Rescuing Berlin

Day 155
06 May 2041
Berlin, Germany
Field Marshal Dieter Schoen’s Headquarters

Major General Dieter Schoen had been promoted to Field Marshal, giving him his fourth star as a general. His defensive efforts in Poland had bought the German/EU and Allied armies the time they needed for the American Fifth Army to assemble and engage the Russians. It was the emergence of the Fifth Army that ultimately stopped the 3rd Shock Army from capturing Berlin.

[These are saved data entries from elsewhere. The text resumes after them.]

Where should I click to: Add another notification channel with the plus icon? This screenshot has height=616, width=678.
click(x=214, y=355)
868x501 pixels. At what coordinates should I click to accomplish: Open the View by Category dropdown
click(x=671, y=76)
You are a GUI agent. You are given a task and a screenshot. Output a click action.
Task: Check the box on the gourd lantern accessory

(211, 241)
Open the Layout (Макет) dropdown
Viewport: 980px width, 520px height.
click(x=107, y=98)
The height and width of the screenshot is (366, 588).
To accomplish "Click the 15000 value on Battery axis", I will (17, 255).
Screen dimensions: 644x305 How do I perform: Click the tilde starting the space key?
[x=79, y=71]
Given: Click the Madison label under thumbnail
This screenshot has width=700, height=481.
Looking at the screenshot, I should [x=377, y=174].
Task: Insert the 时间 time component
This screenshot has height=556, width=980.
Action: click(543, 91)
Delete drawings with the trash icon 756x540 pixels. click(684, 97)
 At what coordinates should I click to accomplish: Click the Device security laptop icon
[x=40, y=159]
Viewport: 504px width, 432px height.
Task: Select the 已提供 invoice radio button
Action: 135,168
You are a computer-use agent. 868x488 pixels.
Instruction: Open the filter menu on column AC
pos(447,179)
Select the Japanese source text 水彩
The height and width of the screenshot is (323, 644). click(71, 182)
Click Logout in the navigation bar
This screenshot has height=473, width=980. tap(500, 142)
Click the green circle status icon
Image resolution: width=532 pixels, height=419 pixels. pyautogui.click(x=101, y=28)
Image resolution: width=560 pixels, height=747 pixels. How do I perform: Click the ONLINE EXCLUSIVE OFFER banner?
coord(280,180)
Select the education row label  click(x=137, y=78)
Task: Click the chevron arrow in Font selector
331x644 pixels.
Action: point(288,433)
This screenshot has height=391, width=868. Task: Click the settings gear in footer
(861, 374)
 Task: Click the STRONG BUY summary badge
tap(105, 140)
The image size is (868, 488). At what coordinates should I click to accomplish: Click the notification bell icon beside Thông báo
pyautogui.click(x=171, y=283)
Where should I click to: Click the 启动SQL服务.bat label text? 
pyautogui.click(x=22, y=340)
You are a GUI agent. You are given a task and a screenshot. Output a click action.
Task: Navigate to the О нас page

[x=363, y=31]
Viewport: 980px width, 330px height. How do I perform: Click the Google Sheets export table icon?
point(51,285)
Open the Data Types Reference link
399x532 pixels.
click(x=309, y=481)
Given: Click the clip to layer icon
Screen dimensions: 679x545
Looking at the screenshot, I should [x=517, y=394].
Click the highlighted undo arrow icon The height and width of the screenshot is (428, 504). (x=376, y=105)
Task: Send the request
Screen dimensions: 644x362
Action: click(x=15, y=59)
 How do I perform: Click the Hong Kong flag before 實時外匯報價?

The Allies were now trying to determine if they were going to fight for Berlin and turn it into a blood bath like it had been during World War II, or if they were going to declare it a free city and hope that the Russians occupied it peacefully.

Marshal Schoen’s army had been reinforced with an additional three hundred main battle tanks, bringing his total panzer force up to 680 again. He had also been given a full battalion of Pershing battle tanks, which was really giving his Army a big boost. Berlin had been turned to rubble during the Second World War, and turning it back into rubble was not something anyone in Germany wanted to have happen again. The new plan General Wade was promoting was for Schoen to pull his forces back to Brandenburg, West of Berlin. The hope was that this would draw General Putin’s 3rd Shock Army around Berlin to the open flat country near Rathenow, Germany; in these flatlands west of the city, they might have a better chance in a tank battle of either seriously hurting the Russians or stopping their attack.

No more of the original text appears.